RECORDS FOR PROCESSING

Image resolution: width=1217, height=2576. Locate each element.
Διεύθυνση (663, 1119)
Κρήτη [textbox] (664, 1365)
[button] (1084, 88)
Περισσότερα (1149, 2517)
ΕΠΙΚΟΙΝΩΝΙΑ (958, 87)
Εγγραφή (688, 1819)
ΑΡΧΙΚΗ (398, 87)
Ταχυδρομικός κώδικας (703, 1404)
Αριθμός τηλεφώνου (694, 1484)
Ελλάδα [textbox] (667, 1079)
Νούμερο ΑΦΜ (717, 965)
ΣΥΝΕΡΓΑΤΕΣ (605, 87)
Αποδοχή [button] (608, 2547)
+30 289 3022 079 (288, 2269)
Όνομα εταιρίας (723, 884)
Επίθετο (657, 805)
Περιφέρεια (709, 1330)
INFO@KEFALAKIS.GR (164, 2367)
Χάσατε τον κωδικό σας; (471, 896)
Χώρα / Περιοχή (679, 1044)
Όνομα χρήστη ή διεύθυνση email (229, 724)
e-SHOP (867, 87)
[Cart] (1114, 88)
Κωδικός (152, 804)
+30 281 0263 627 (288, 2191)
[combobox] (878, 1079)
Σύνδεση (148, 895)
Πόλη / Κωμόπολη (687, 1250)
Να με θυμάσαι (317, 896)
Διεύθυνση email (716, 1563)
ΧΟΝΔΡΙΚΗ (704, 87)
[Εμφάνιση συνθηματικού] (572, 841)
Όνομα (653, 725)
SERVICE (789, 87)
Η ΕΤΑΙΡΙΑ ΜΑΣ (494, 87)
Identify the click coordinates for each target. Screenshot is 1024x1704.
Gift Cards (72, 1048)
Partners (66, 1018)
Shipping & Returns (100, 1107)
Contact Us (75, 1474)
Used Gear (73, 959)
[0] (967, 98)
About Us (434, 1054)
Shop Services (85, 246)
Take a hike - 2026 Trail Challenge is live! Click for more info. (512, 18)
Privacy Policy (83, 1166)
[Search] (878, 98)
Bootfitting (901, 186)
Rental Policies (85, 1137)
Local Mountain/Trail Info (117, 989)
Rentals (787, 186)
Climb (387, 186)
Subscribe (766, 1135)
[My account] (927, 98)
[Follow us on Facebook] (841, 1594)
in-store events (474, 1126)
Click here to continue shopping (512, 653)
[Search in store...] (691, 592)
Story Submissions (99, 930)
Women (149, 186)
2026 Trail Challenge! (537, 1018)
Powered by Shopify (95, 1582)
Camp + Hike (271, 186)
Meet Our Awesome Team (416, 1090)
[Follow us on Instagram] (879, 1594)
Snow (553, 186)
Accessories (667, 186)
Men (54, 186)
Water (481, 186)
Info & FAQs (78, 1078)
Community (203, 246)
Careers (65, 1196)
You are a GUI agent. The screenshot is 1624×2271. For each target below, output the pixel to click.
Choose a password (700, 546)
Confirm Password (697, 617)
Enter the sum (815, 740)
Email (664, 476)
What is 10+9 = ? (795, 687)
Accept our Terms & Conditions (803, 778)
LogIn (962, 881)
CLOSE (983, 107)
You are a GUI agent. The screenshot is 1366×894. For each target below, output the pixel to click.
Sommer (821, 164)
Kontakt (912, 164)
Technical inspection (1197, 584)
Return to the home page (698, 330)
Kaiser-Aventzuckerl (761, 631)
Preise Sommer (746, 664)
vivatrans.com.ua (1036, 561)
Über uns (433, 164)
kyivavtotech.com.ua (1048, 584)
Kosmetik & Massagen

EXERCISE DESCRIPTION
Every line of the material above should be transcribed as it stands.

TASK SOLUTION
Image resolution: width=1217, height=2576. Locate each element.
Διεύθυνση (663, 1119)
Κρήτη [textbox] (664, 1365)
[button] (1084, 88)
Περισσότερα (1149, 2517)
ΕΠΙΚΟΙΝΩΝΙΑ (958, 87)
Εγγραφή (688, 1819)
ΑΡΧΙΚΗ (398, 87)
Ταχυδρομικός κώδικας (703, 1404)
Αριθμός τηλεφώνου (694, 1484)
Ελλάδα [textbox] (667, 1079)
Νούμερο ΑΦΜ (717, 965)
ΣΥΝΕΡΓΑΤΕΣ (605, 87)
Αποδοχή [button] (608, 2547)
+30 289 3022 079 (288, 2269)
Όνομα εταιρίας (723, 884)
Επίθετο (657, 805)
Περιφέρεια (709, 1330)
INFO@KEFALAKIS.GR (164, 2367)
Χάσατε τον κωδικό σας; (471, 896)
Χώρα / Περιοχή (679, 1044)
Όνομα χρήστη ή διεύθυνση email (229, 724)
e-SHOP (867, 87)
[Cart] (1114, 88)
Κωδικός (152, 804)
+30 281 0263 627 (288, 2191)
[combobox] (878, 1079)
Σύνδεση (148, 895)
Πόλη / Κωμόπολη (687, 1250)
Να με θυμάσαι (317, 896)
Διεύθυνση email (716, 1563)
ΧΟΝΔΡΙΚΗ (704, 87)
[Εμφάνιση συνθηματικού] (572, 841)
Όνομα (653, 725)
SERVICE (789, 87)
Η ΕΤΑΙΡΙΑ ΜΑΣ (494, 87)
Identify the click coordinates for each target. Screenshot is 1024x1704.
Gift Cards (72, 1048)
Partners (66, 1018)
Shipping & Returns (100, 1107)
Contact Us (75, 1474)
Used Gear (73, 959)
[0] (967, 98)
About Us (434, 1054)
Shop Services (85, 246)
Take a hike - 2026 Trail Challenge is live! Click for more info. (512, 18)
Privacy Policy (83, 1166)
[Search] (878, 98)
Bootfitting (901, 186)
Rental Policies (85, 1137)
Local Mountain/Trail Info (117, 989)
Rentals (787, 186)
Climb (387, 186)
Subscribe (766, 1135)
[My account] (927, 98)
[Follow us on Facebook] (841, 1594)
in-store events (474, 1126)
Click here to continue shopping (512, 653)
[Search in store...] (691, 592)
Story Submissions (99, 930)
Women (149, 186)
2026 Trail Challenge! (537, 1018)
Powered by Shopify (95, 1582)
Camp + Hike (271, 186)
Meet Our Awesome Team (416, 1090)
[Follow us on Instagram] (879, 1594)
Snow (553, 186)
Accessories (667, 186)
Men (54, 186)
Water (481, 186)
Info & FAQs (78, 1078)
Community (203, 246)
Careers (65, 1196)
You are a GUI agent. The screenshot is 1624×2271. For each target below, output the pixel to click.
Choose a password (700, 546)
Confirm Password (697, 617)
Enter the sum (815, 740)
Email (664, 476)
What is 10+9 = ? (795, 687)
Accept our Terms & Conditions (803, 778)
LogIn (962, 881)
CLOSE (983, 107)
You are a GUI agent. The screenshot is 1366×894. For each target below, output the pixel to click.
Sommer (821, 164)
Kontakt (912, 164)
Technical inspection (1197, 584)
Return to the home page (698, 330)
Kaiser-Aventzuckerl (761, 631)
Preise Sommer (746, 664)
vivatrans.com.ua (1036, 561)
Über uns (433, 164)
kyivavtotech.com.ua (1048, 584)
Kosmetik & Massagen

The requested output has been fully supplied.